A New Tool to Crowdsource Legislative Markup Comes From the U.S. House
BY Nick Judd | Wednesday, December 7 2011
In the hopes of attracting the eyeballs — and maybe the comments and revisions — of Internet geeks, Rep. Darrell Issa (R-Calif.) and Sen. Ron Wyden (D-Ore.) plan on Thursday to unveil their alternative to the controversial Stop Online Piracy Act with the help of a brand new tool allowing anyone to read, share and comment on parts of legislation.
Issa unveiled the tool, called MADISON, Wednesday at a hackathon event taking place in the Capitol Visitors Center.
In general, the point of the tool is to allow the user to mark up a given bill, leaving comments to justify the reasons for changes and amendments.
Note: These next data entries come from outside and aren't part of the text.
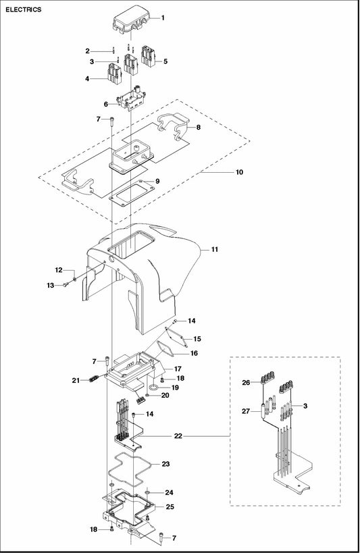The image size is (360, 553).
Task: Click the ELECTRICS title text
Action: pyautogui.click(x=23, y=9)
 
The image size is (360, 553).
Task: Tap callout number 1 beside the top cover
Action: pyautogui.click(x=163, y=18)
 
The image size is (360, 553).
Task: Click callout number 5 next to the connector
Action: pyautogui.click(x=165, y=61)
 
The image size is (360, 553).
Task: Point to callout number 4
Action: pyautogui.click(x=87, y=78)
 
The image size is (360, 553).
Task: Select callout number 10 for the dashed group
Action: pyautogui.click(x=239, y=172)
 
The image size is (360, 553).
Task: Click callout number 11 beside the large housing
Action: pyautogui.click(x=215, y=249)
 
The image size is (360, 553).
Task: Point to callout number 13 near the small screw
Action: pyautogui.click(x=51, y=286)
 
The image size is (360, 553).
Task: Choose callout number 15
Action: pyautogui.click(x=197, y=339)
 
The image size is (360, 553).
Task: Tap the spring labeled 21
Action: pyautogui.click(x=93, y=379)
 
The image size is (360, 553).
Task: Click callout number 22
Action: pyautogui.click(x=178, y=436)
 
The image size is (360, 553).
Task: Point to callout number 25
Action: pyautogui.click(x=170, y=507)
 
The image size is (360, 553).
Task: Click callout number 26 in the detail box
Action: pyautogui.click(x=246, y=382)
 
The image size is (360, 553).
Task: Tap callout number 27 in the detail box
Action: pyautogui.click(x=246, y=411)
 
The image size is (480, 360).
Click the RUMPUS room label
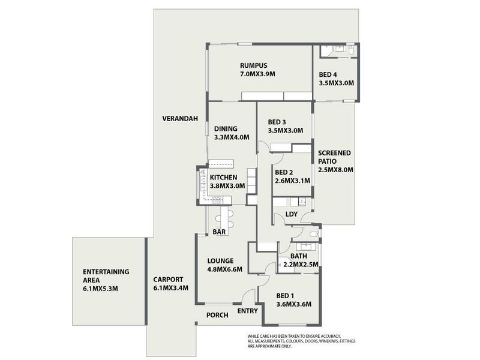[x=253, y=65]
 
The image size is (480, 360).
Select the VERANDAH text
[x=180, y=119]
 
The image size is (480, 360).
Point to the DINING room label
[x=226, y=128]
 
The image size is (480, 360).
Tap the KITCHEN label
[x=223, y=177]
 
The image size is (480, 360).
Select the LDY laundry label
[x=292, y=214]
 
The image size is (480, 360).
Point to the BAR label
[x=218, y=232]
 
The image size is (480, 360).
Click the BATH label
[x=299, y=256]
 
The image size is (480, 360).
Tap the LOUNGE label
[x=221, y=261]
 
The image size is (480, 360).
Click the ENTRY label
[x=247, y=311]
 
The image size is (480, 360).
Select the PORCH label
[x=217, y=315]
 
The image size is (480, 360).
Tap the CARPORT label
[x=168, y=280]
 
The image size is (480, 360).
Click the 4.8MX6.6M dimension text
[x=224, y=269]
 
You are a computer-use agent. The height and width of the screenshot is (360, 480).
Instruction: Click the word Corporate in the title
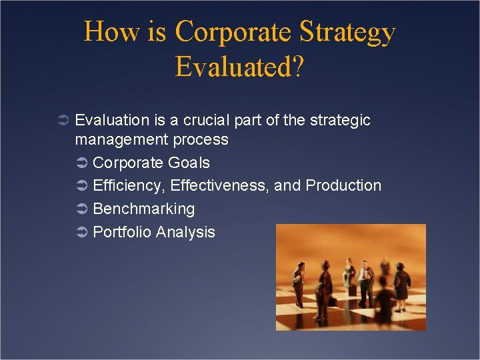(x=234, y=32)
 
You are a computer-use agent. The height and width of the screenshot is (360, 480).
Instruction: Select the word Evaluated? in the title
(x=239, y=66)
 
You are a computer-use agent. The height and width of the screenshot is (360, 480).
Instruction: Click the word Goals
(x=189, y=163)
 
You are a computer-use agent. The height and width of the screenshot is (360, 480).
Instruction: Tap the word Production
(x=343, y=185)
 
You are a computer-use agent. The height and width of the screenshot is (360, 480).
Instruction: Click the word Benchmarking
(x=144, y=209)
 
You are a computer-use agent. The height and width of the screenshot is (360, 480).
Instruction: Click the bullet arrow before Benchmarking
(x=82, y=209)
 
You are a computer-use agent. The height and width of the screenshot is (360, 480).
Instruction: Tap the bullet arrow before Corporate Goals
(x=82, y=163)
Because each clause in a bill — not just the whole thing — has a permalink, people could in theory share specific provisions using social networks, email, carrier pigeon, whatever.
One of the main knocks on Congress' handling of the Stop Online Piracy Act is that the Hollywood lobby's interpretation of the facts has been allowed to run roughshod over the expertise of people with a better understanding of the Internet's inner workings. Most recently, The Atlantic quoted Harvard's Jonathan Zittrain as explaining that Congress needs to do its homework:
What Congress really needs to do, Zittrain said taking a step back from the anti-piracy legislation in question, is to do a little bit of fact-finding. So far, the debate around the best way of combatting piracy hasn't been too data-driven, and even the solutions -- so far, cutting off payment and ad networks seems to be the best weapon against pirating sites -- aren't necessarily solutions. So how do you come up with a better map? "Let's figure out in a rigorous way the scope of the problem here," Zittrain suggested. "It's one thing to beat the drums about jobs, about piracy. How about let's just figure out how big this problem is? I don't know of any source for that right now."
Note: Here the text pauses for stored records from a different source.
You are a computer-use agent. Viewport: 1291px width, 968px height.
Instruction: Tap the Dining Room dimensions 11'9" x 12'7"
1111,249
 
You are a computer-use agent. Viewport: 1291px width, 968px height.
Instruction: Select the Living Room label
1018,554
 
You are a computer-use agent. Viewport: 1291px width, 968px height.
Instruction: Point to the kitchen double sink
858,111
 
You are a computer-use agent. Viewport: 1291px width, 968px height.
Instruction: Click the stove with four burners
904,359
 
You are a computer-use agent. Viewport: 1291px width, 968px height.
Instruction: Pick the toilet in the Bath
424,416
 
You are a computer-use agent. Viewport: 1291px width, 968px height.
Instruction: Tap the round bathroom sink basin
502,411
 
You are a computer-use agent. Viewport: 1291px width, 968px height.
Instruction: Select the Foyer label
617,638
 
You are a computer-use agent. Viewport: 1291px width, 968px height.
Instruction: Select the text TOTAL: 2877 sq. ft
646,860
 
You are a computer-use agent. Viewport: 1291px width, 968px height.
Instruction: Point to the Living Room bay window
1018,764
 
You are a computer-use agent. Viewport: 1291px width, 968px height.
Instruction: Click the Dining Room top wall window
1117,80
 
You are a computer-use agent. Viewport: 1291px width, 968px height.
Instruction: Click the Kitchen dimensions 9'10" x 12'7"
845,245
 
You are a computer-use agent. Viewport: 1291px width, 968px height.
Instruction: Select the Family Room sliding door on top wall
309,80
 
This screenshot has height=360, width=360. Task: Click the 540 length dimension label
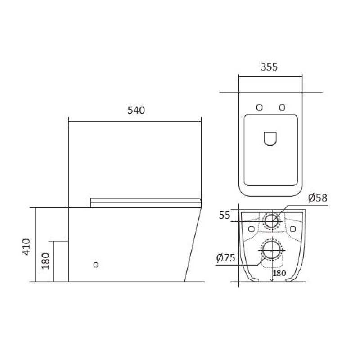pyautogui.click(x=136, y=110)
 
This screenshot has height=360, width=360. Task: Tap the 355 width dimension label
pyautogui.click(x=269, y=67)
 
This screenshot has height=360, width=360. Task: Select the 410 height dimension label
pyautogui.click(x=27, y=247)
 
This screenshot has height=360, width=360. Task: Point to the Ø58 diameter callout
pyautogui.click(x=318, y=198)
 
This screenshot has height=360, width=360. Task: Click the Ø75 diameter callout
pyautogui.click(x=226, y=258)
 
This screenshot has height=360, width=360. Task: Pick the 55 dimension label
pyautogui.click(x=224, y=215)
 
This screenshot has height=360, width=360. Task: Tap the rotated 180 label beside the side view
pyautogui.click(x=46, y=261)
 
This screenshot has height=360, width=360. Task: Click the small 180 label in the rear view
pyautogui.click(x=279, y=273)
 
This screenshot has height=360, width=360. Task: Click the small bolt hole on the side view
pyautogui.click(x=96, y=265)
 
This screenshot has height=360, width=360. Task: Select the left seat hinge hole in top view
pyautogui.click(x=259, y=108)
Madison is, in part, an effort to avoid the same fate for Issa and Wyden's OPEN legislation by giving Internet people a place to point out where Issa's proposed bill may be doing it wrong and to suggest other solutions. And it earned some plaudits Wednesday from the Sunlight Foundation's* John Wonderlich, who tweeted his praise of the idea during the event. Sunlight has been experimenting with public bill markup for some time, and OpenCongress's website allows people to link to individual clauses in a bill.
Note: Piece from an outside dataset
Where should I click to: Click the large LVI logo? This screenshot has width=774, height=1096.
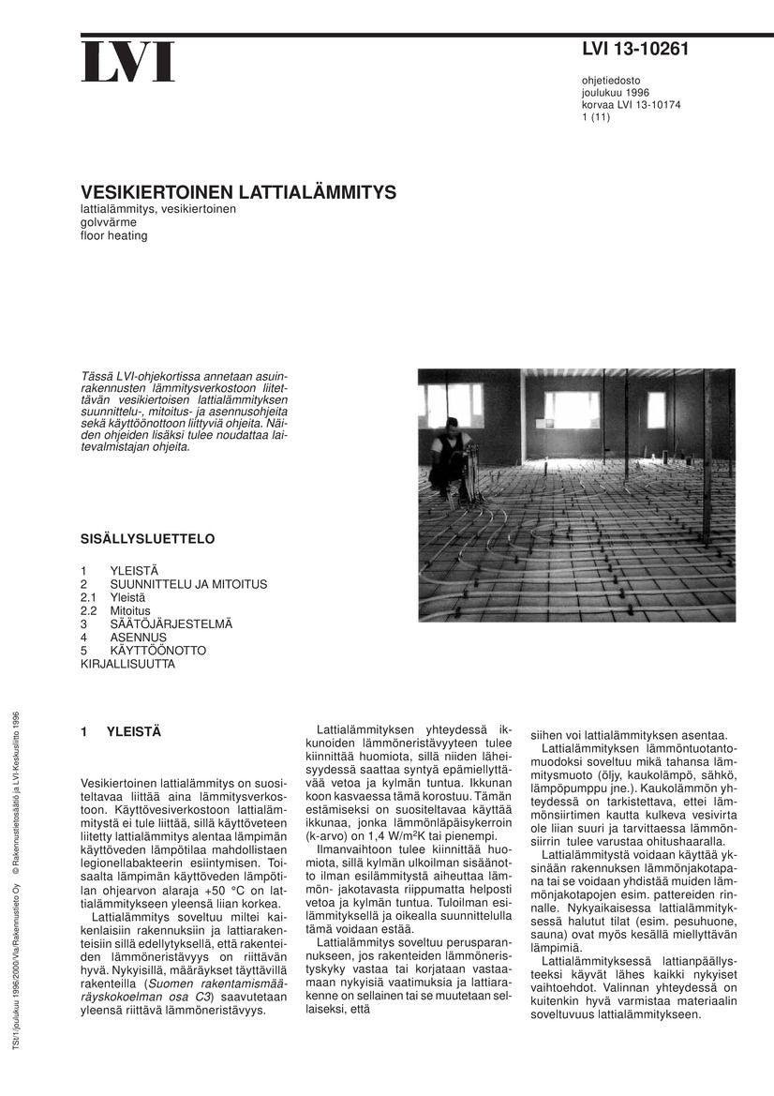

"No collaborative bill editing is going to work right away," he wrote, but, "experimenting with public online review to build clout = YES."
A House Oversight and Government Reform Committee staffer tells me that the plan is for this application — as interesting because Issa, a sitting member of Congress and the chair of the Oversight Committee, had a direct hand in creating it as anything else — to live on beyond the SOPA/OPEN debate.
(* Personal Democracy Forum's Andrew Rasiej and Micah Sifry are senior advisers to the Sunlight Foundation.)